**STATED TASK**
Collect every line of the records below that contains the string "should", matching case exactly.

**MATERIAL FOR THIS EXERCISE**
==========

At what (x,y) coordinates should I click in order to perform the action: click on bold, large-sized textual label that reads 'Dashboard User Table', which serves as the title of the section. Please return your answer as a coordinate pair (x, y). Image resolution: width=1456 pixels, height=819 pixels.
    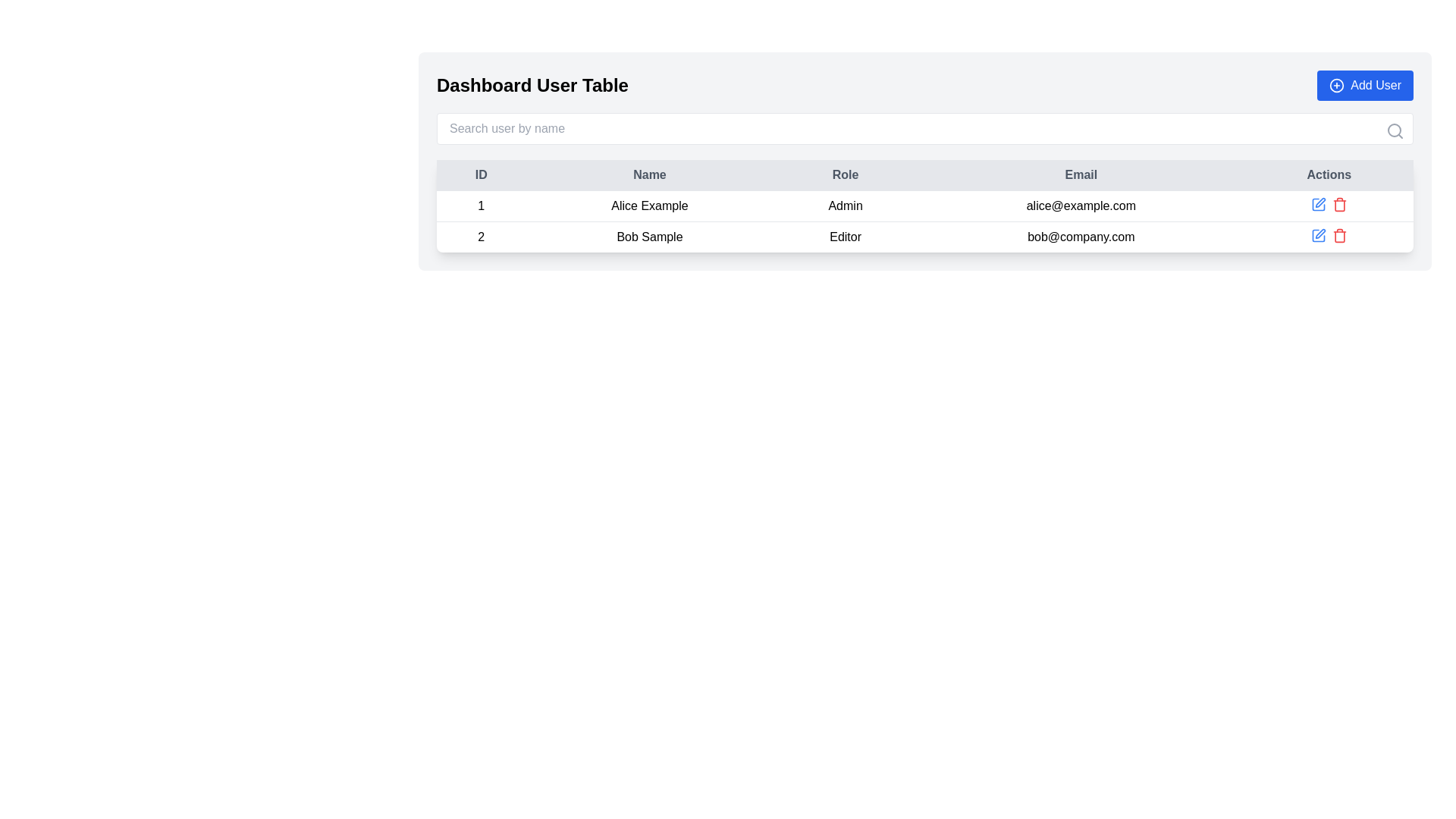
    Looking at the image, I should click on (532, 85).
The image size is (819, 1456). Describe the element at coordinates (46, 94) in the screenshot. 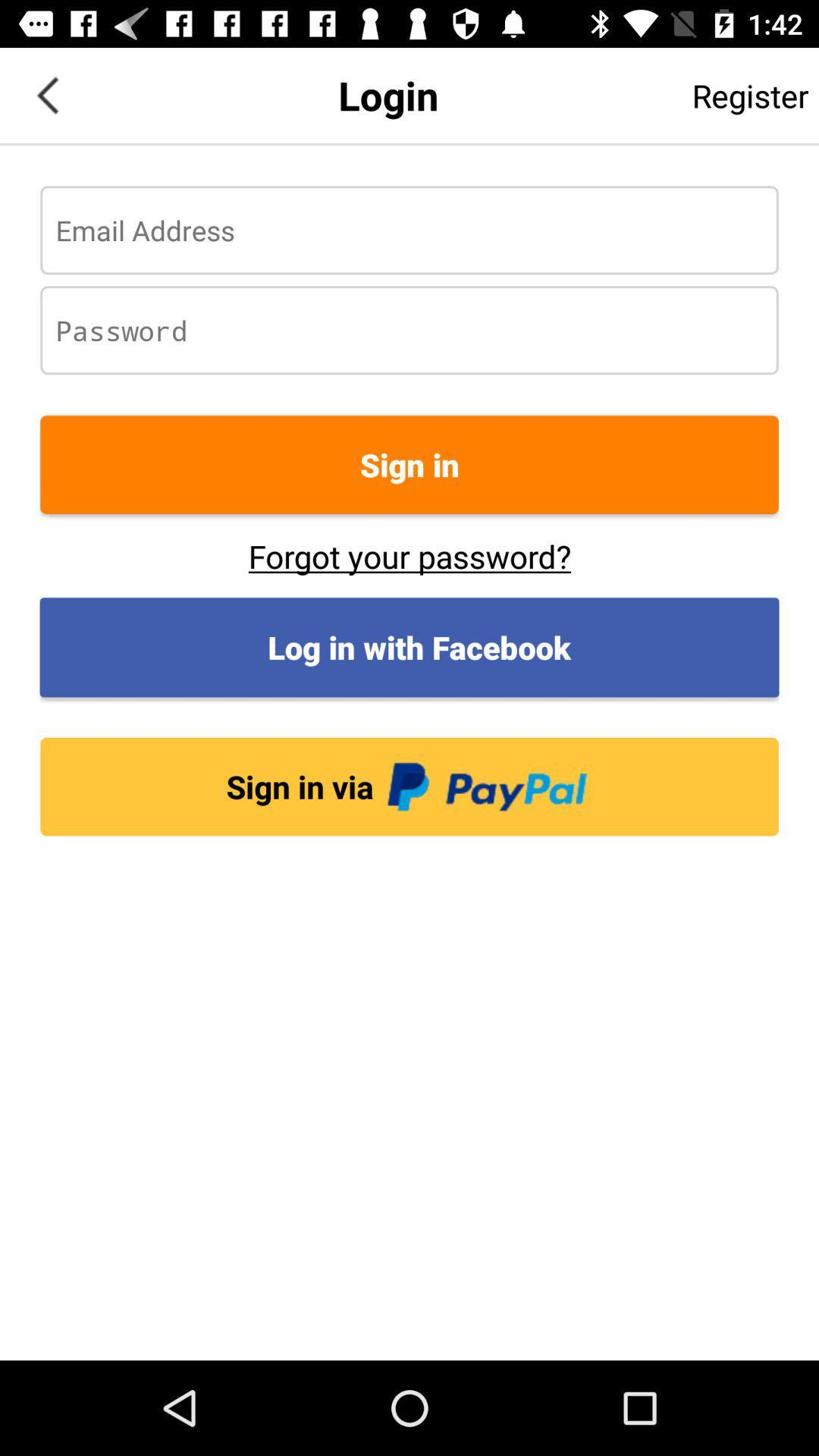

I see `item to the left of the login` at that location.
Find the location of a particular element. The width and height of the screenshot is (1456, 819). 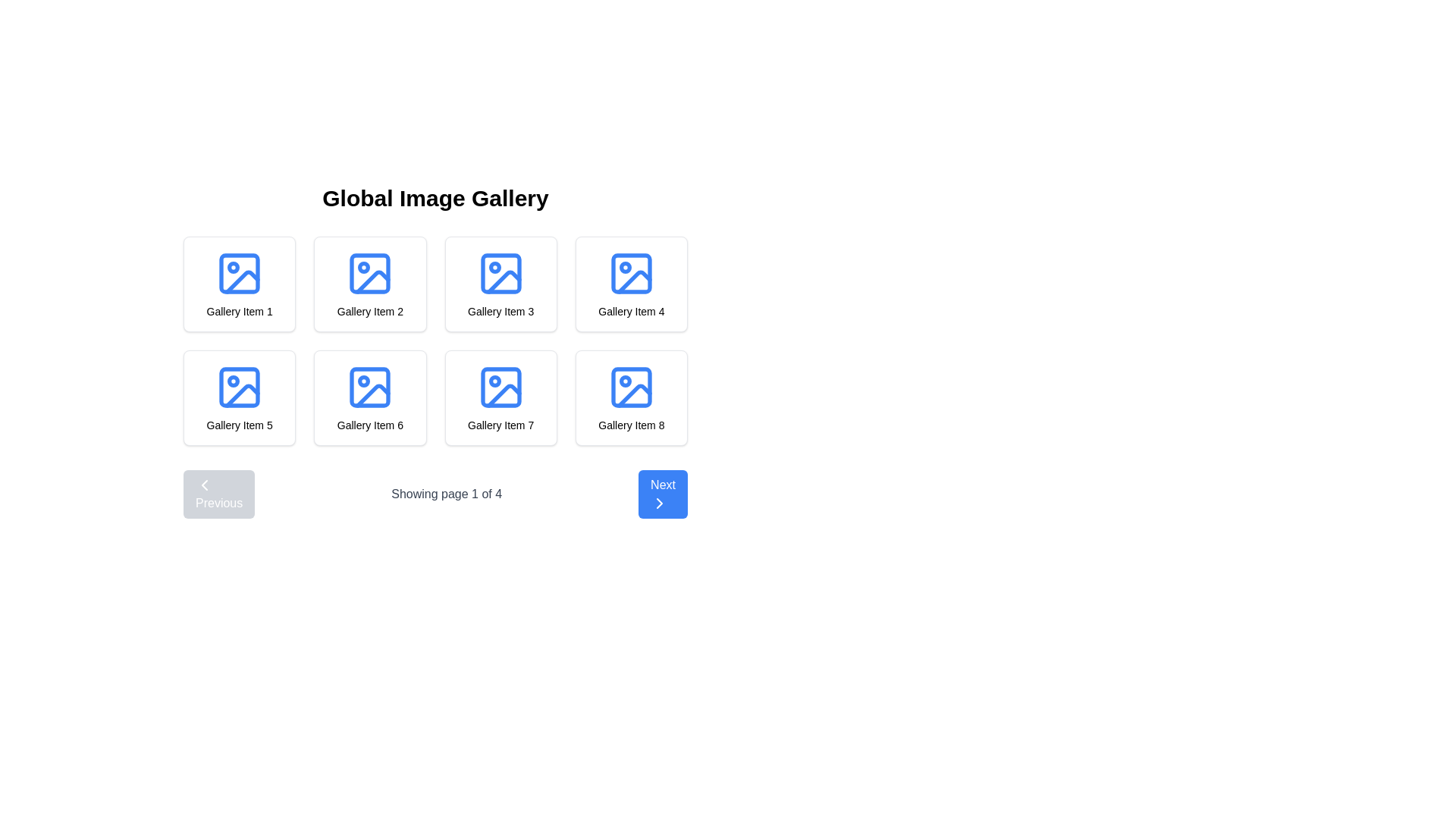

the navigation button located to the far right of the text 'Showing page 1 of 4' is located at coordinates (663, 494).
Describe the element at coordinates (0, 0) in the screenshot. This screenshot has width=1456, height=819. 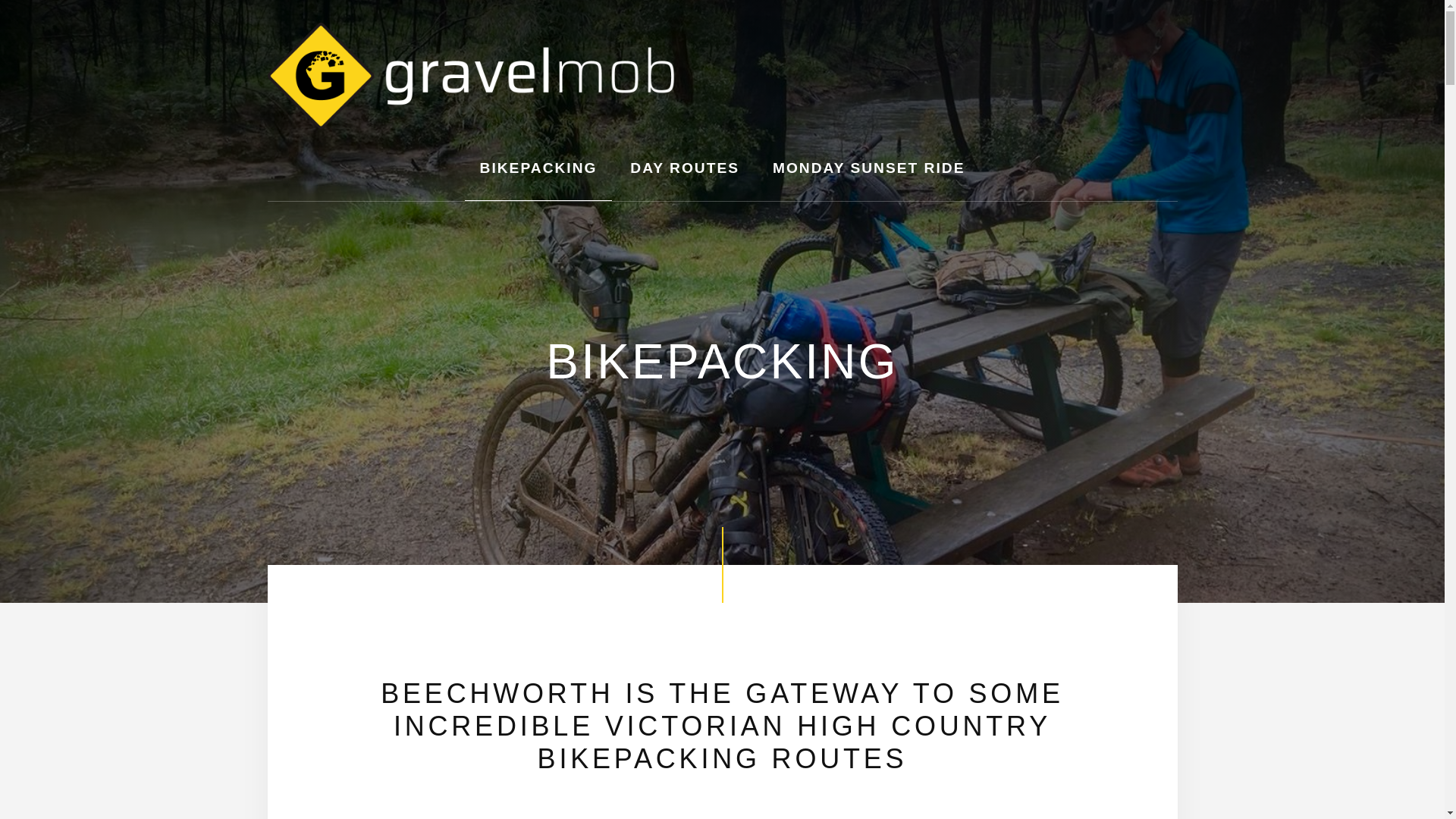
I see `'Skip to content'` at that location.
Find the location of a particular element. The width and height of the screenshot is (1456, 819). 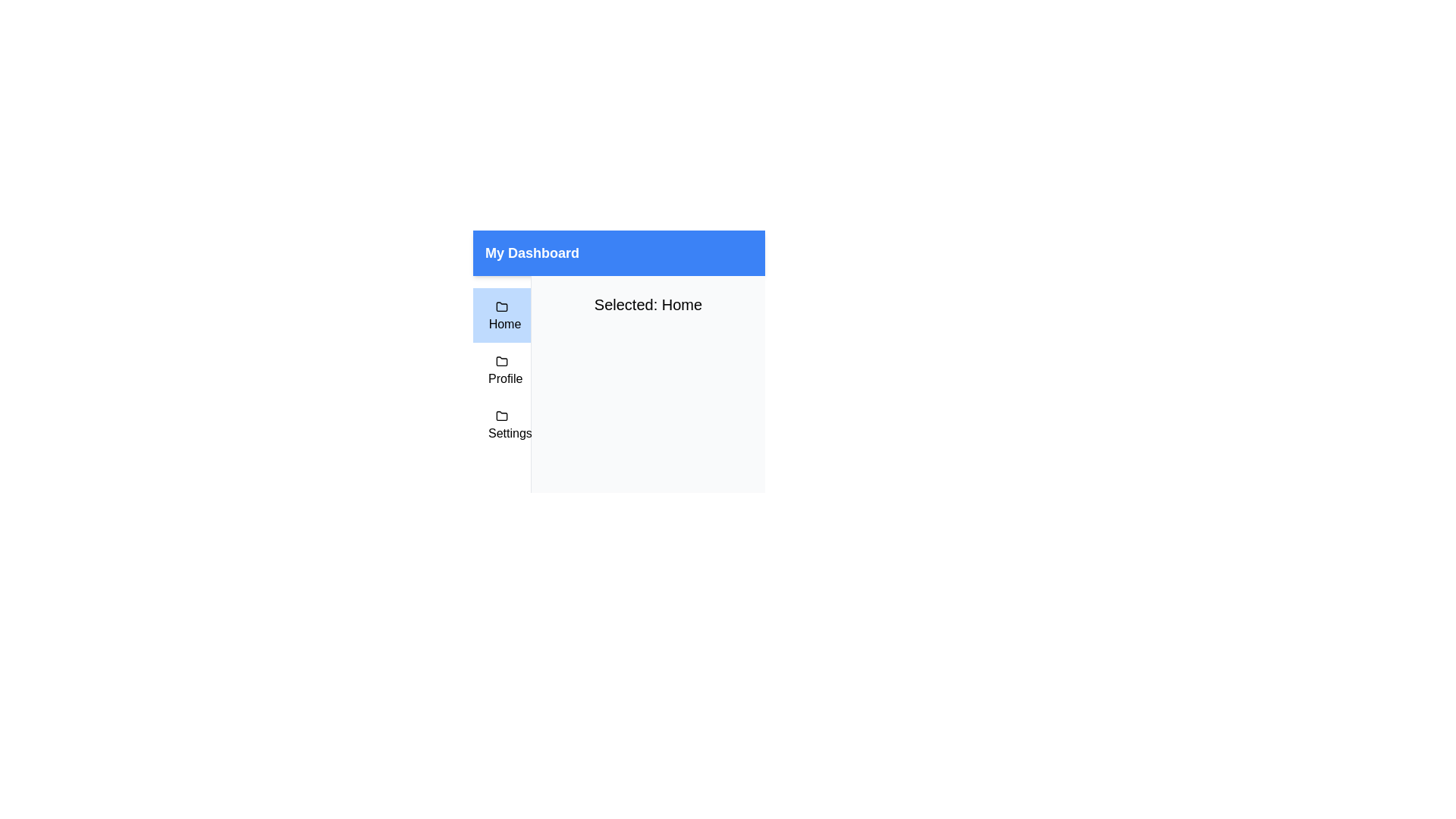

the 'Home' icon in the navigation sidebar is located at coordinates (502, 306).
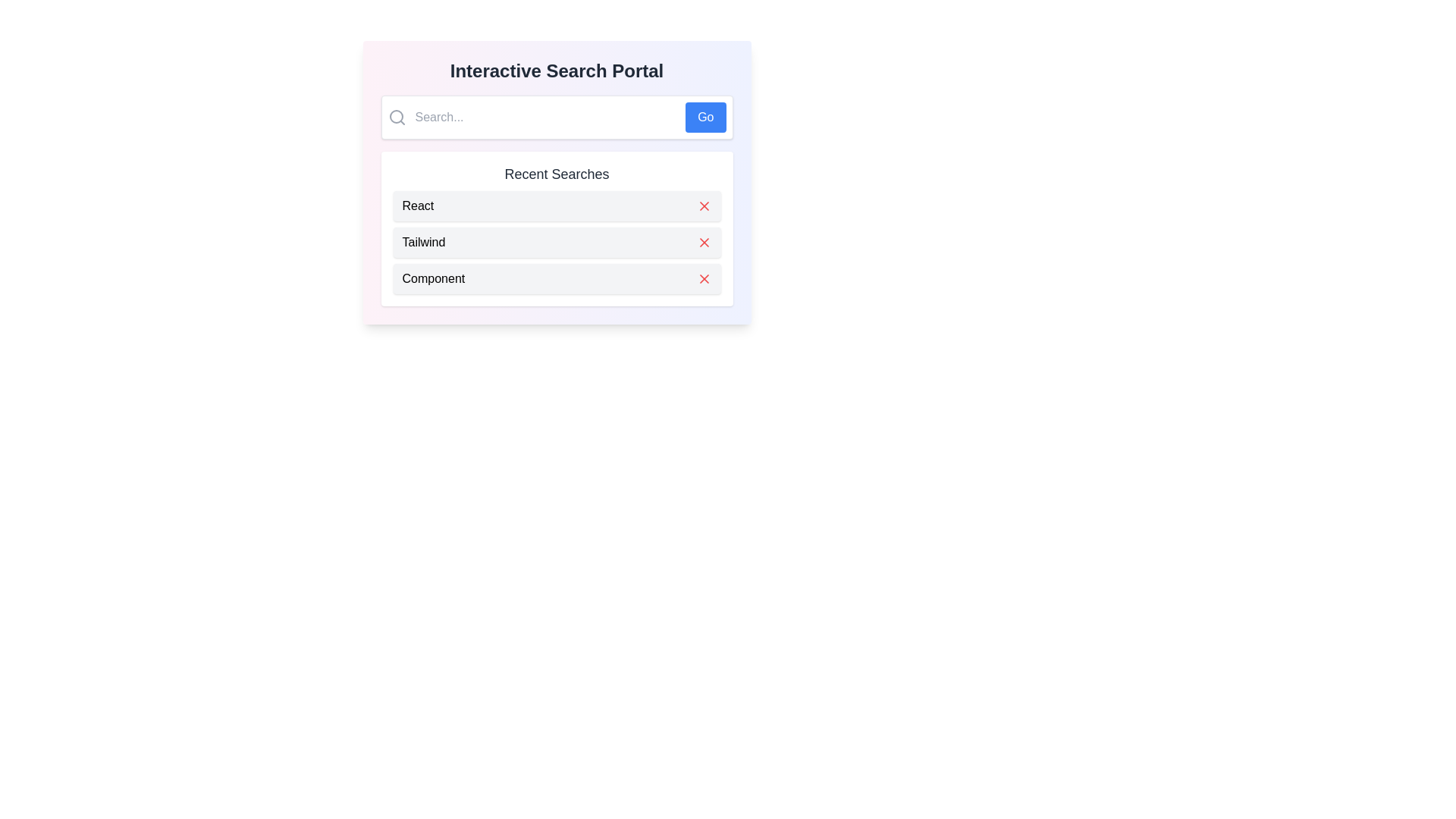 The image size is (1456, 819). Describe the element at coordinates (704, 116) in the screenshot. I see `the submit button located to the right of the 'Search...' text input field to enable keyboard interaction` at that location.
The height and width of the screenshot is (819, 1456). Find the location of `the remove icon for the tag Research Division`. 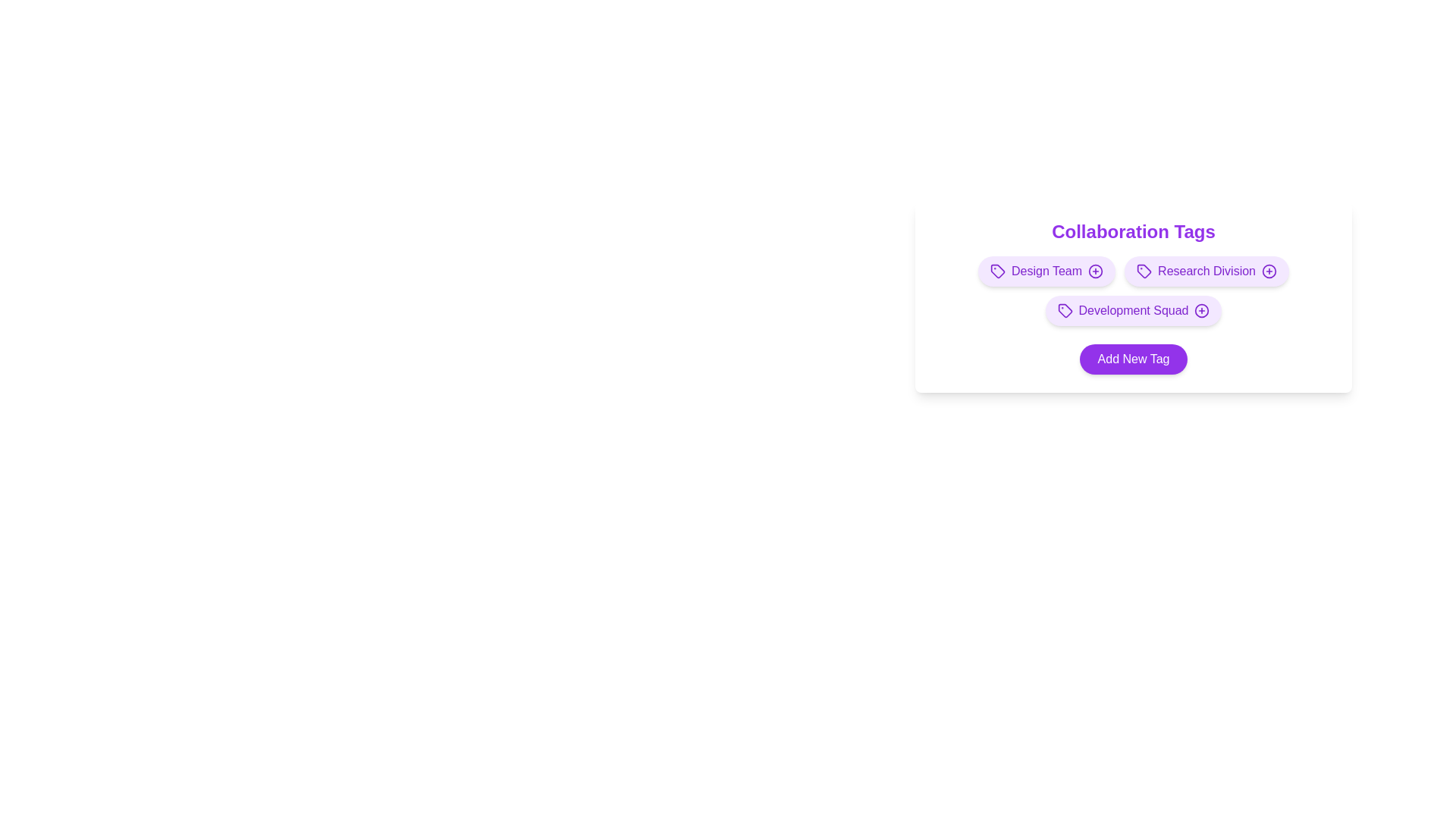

==========

**EXERCISE RESPONSE**
At what (x,y) coordinates should I click in order to perform the action: click on bold, large-sized textual label that reads 'Dashboard User Table', which serves as the title of the section. Please return your answer as a coordinate pair (x, y). Image resolution: width=1456 pixels, height=819 pixels.
    Looking at the image, I should click on (532, 85).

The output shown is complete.